▶ Supplied passage

........

A young Jesus (real) with lamb (mythical).

VATICAN CITY, The Vatican -- Pope Benedict XVI's latest book, Everything you wanted to know about Jesus' childhood but were afraid to ask, has captured headlines with its modernist claims about the facts surrounding Jesus Christ Our Savior's birth. For your delectation, here we present a guide to the changes (and non-changes) of Ben's version.

Joseph Ratzinger's Nativity[edit | edit source]

Tradition New version
Jesus was born in Bethlehem. No, in Nazareth. There was no census requiring people to go to their hometown.
Jesus was born punctually in 0 A.D. No, a few years earlier.
His parents fled to Egypt. No, there was no massacre of the innocents to run from.
Jesus was born in a manger. Don't be silly.
You can find actual straw from the manger in St Peter's basilica. Look, let's just think of it as a nice symbol.
There was a little donkey and oxen and stuff at the birth. Nope.
Jesus was born. Well, yes.
Jesus was born to Mary, a virgin. This bit is fine.

Benedict says the story of the virgin birth is not a reworking of earlier Greek or Egyptian legends but something totally new in history. "It is God's creative word alone that brings about something new. Oh and when I say creative, I mean in the sense that he was the Creator of everything, not as in it's all made up," he writes.

........

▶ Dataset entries
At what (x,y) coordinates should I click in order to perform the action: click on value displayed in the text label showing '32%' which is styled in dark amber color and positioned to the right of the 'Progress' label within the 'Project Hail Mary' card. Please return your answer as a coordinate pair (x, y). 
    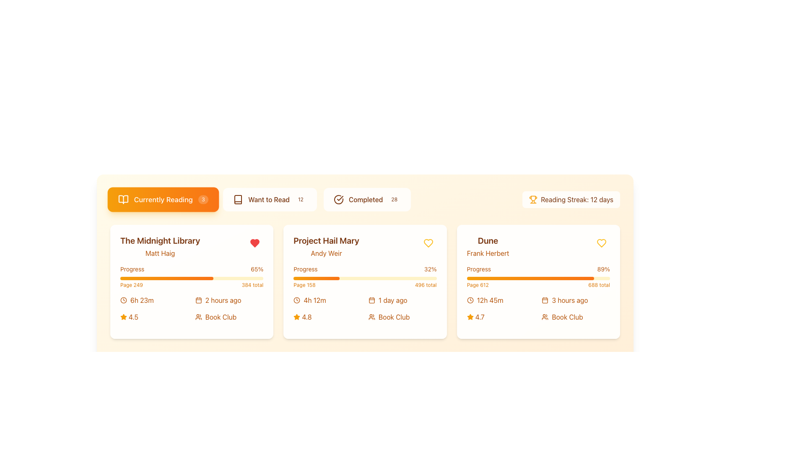
    Looking at the image, I should click on (430, 269).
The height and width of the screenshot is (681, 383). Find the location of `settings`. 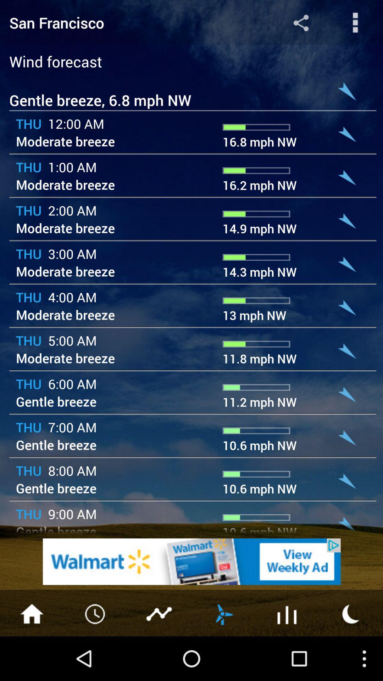

settings is located at coordinates (355, 22).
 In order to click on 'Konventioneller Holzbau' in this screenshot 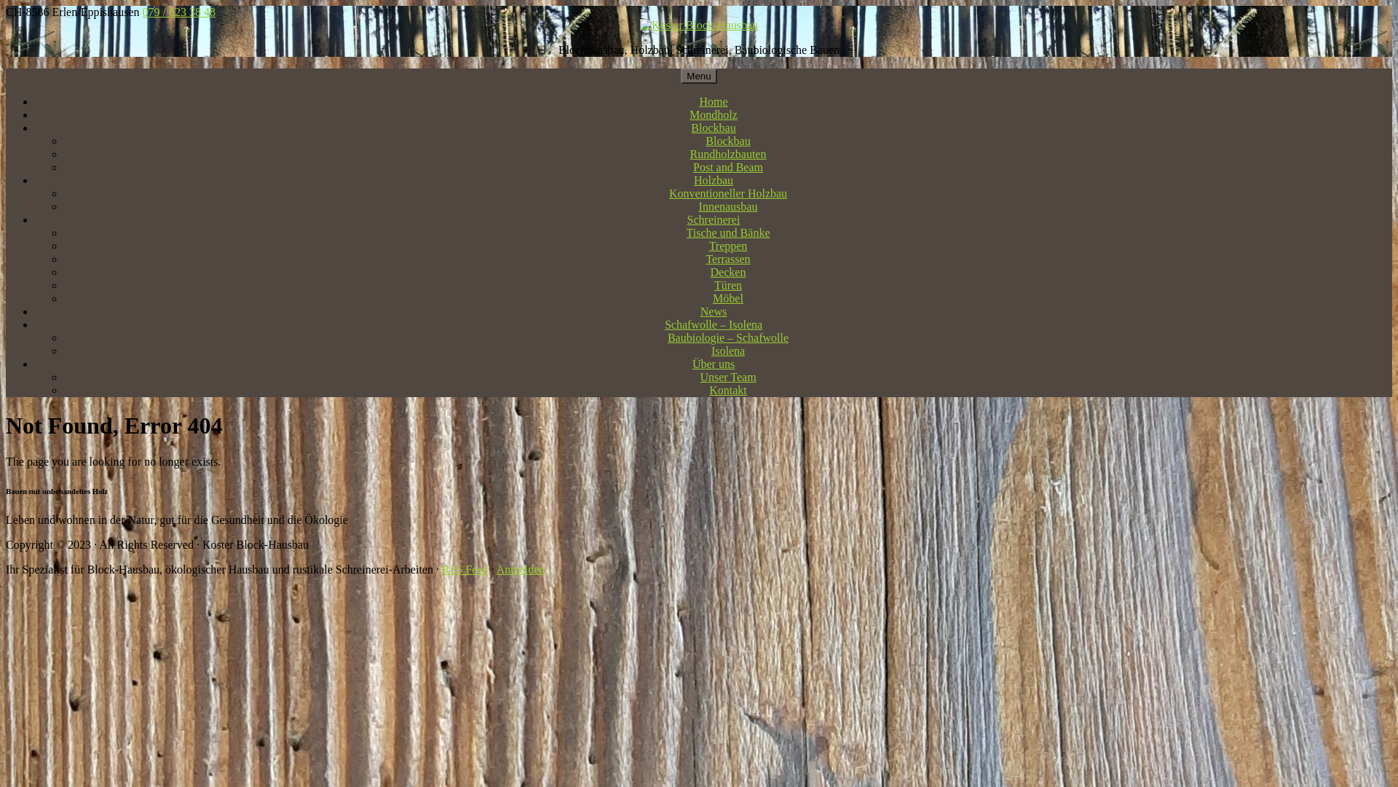, I will do `click(728, 192)`.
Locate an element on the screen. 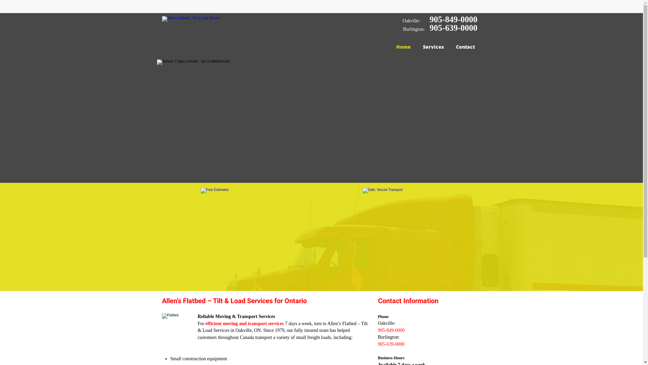  '905-639-0000' is located at coordinates (391, 344).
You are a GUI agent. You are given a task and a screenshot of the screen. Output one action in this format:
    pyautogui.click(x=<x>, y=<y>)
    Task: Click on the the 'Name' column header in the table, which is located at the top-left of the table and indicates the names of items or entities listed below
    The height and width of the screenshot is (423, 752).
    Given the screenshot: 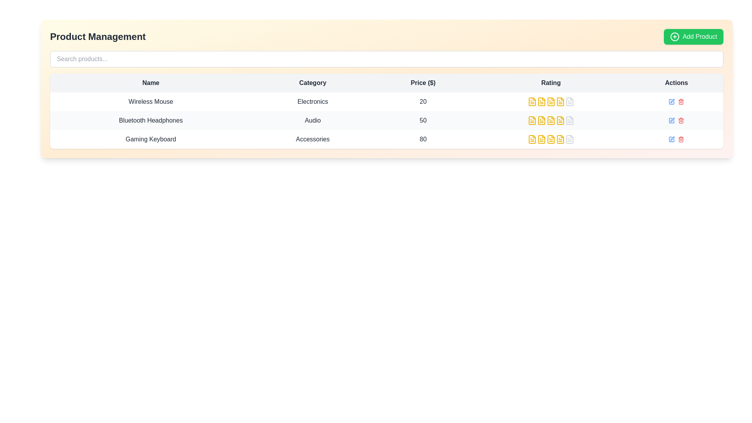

........

▶ Tasks for this exercise
**A)** In the Nativity comparison table, list every statement in the Tradition column whose new version begins with "No" or "Nope."
**B)** Carry on the article about the Pope's book on Jesus' childhood, starting right after its last sentence.

▶ Answers by item number
**A)**
- Jesus was born in Bethlehem.
- Jesus was born punctually in 0 A.D.
- His parents fled to Egypt.
- There was a little donkey and oxen and stuff at the birth.

**B)**
He continues, "The accounts of Matthew and Luke are not myths taken a stage further. They are firmly rooted in the biblical tradition of God the Creator and Redeemer. Do you see what I am getting at? I accept it's a biblical tradition, but I'm really keen to distance it from other mythologies, because then we go dangerously close to saying, "It's all just a story," when it's not. It's the truth."

A key final passage finds him asking the question, "Is it true, what we profess in the Creed? [1] The answer is an unequivocal yes."

Theologist Dr Joanna Corey from California State University said, "It's a book full of surprises. And that bit at the end - I really thought he was going to be like, 'No!' but in the end he confirmed that Jesus was born to a virgin. On the one hand I'm disappointed, it would have been a great end to a really gripping read, but to be fair to him, I suppose he was facing undoing 2000 years of tradition. Imagine if he had, a few billion Christians - dead and alive - would have had real red faces!"

The book has already had an impact. Tom Aitman, a man we stopped on the street just outside our office, told us, "I'm really impressed. As I have grown older, I have had a hard time thinking of myself as a Christian. This book, which removes one of the key unbelievable elements of the story for me - the idea that there were livestock present at Jesus' birth - has reinvigorated my faith and made me think about going back to church."

Footnotes with stigmata[edit | edit source]

  1. A Christian prayer that includes belief in the virgin birth: "By the power of the Holy Spirit, He was born of the Virgin Mary, and became man."